Germany’s largest bank, Deutsche Bank, announced on Thursday that it wants to cut more than 7,000 jobs worldwide and significantly reduce its activity in capital markets in an attempt to get out of trouble.
The workforce will be reduced “well below 90,000”, against 97,130 in full-time equivalent at the end of March, said Deutsche Bank in a statement issued during a general meeting of shareholders in Frankfurt.
“The reduction in the number of employees is under way,” the group adds. According to the German media, it could ultimately involve some 10,000 people.
These staff reductions, which affect nearly one in ten employees, will spread over all regions of the world and activities, with the brunt of the redundancies falling in the investment banking sector.
The announcement marks a major change in direction for the German banking group: giving up trying to compete with the American Wall Street giants in this sector and refocus on European retail banking.

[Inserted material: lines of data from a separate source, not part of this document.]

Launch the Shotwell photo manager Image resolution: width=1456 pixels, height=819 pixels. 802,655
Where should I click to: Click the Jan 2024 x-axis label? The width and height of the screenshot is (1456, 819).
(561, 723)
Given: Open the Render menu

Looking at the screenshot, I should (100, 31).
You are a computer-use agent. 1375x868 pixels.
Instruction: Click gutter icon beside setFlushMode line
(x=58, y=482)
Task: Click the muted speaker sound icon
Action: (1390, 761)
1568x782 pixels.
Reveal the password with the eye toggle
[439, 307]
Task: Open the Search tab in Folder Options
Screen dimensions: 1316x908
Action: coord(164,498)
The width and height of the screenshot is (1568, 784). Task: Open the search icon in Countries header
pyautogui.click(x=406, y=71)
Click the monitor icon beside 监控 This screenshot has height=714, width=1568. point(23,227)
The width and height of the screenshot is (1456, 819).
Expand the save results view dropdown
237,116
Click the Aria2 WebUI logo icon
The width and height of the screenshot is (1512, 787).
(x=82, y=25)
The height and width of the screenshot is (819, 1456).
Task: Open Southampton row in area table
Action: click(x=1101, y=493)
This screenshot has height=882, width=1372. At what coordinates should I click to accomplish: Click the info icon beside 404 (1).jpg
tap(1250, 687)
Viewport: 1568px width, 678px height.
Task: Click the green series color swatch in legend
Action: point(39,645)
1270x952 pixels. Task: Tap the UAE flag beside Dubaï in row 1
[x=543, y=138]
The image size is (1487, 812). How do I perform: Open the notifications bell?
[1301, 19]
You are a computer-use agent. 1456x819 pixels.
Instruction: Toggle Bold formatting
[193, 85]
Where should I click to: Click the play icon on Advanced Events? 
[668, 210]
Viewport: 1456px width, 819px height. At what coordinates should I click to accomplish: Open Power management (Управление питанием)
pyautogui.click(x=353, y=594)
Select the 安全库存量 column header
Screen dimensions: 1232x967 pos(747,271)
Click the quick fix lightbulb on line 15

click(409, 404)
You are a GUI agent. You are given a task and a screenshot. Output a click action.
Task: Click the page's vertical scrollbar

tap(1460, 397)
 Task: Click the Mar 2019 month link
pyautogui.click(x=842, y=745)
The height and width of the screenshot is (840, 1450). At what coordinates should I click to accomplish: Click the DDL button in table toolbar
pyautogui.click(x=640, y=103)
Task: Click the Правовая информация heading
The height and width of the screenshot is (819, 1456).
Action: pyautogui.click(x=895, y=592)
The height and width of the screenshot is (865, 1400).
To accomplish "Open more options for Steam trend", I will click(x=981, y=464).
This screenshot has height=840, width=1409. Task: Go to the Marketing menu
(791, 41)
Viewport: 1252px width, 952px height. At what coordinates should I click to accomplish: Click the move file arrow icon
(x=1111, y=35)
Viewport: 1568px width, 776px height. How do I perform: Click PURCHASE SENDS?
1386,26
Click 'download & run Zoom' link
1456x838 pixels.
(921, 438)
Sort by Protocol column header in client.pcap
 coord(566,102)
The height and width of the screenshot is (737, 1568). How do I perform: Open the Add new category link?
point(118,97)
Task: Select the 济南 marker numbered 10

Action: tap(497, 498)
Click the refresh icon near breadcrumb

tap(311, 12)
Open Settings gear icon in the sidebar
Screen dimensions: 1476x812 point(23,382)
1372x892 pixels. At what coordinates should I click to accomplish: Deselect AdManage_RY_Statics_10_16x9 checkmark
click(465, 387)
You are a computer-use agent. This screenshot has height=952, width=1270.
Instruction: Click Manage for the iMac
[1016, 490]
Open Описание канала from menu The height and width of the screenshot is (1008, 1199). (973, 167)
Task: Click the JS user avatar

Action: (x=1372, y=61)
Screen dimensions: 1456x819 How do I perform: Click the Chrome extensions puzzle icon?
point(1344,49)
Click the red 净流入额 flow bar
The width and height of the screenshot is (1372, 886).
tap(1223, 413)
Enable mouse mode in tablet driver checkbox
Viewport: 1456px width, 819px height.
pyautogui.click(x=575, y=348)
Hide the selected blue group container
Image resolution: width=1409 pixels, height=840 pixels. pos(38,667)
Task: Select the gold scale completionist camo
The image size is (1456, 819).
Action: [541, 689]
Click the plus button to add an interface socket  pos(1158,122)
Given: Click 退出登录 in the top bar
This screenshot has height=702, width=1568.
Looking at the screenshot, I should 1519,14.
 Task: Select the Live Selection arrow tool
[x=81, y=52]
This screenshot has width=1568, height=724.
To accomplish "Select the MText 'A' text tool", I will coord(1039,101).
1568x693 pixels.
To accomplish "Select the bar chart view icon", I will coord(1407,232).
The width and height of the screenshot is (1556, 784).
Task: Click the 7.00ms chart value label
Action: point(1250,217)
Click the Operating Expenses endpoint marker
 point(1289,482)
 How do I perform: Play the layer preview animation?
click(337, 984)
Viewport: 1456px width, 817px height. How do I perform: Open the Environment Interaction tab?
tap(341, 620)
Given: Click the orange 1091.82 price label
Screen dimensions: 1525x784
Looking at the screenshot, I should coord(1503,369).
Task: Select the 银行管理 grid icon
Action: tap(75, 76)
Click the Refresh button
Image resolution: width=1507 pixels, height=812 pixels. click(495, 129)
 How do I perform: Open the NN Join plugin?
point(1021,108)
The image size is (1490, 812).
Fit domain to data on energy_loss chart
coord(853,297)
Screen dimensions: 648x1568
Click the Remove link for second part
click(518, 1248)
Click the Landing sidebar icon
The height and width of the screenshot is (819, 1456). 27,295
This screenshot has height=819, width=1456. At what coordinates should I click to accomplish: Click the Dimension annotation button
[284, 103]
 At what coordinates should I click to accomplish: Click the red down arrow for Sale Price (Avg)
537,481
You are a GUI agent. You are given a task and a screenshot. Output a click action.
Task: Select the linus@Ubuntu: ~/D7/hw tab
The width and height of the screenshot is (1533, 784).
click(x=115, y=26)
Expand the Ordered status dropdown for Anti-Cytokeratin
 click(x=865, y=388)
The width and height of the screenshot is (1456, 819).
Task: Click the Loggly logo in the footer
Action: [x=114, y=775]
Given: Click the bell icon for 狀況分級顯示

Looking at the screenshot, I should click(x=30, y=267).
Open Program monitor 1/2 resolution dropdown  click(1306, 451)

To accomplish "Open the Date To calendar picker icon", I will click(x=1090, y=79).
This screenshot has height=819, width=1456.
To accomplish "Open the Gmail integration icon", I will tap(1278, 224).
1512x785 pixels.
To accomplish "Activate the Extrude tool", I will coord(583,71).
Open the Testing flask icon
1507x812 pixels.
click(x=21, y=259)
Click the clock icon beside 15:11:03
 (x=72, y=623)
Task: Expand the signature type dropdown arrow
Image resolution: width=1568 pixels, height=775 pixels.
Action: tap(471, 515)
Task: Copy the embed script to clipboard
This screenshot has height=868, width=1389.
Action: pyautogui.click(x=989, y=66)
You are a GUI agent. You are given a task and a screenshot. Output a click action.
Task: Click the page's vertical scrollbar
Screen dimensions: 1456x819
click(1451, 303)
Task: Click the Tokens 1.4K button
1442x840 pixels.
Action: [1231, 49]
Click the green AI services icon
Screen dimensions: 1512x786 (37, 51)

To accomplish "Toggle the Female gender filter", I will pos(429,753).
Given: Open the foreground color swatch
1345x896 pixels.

This new strategy is driven by the arrival of the new German CEO in April, Christian Sewing – following the forced departure of his British predecessor John Cryan.
“We continue to support our investment bank and remain international (…) but we need to focus on what we are doing really well,” he said. “We are the European alternative in the field of international financing and capital markets,” he added.
The bank expects to have to spend 800 million euros in restructuring costs, including severance payments for many investment bankers.
By refocusing on Europe, Deutsche Bank plans to reduce costs to “less than 23 billion euros this year”, then to increase to 22 billion euros in 2019, without enforcing large parts cuts to its activities.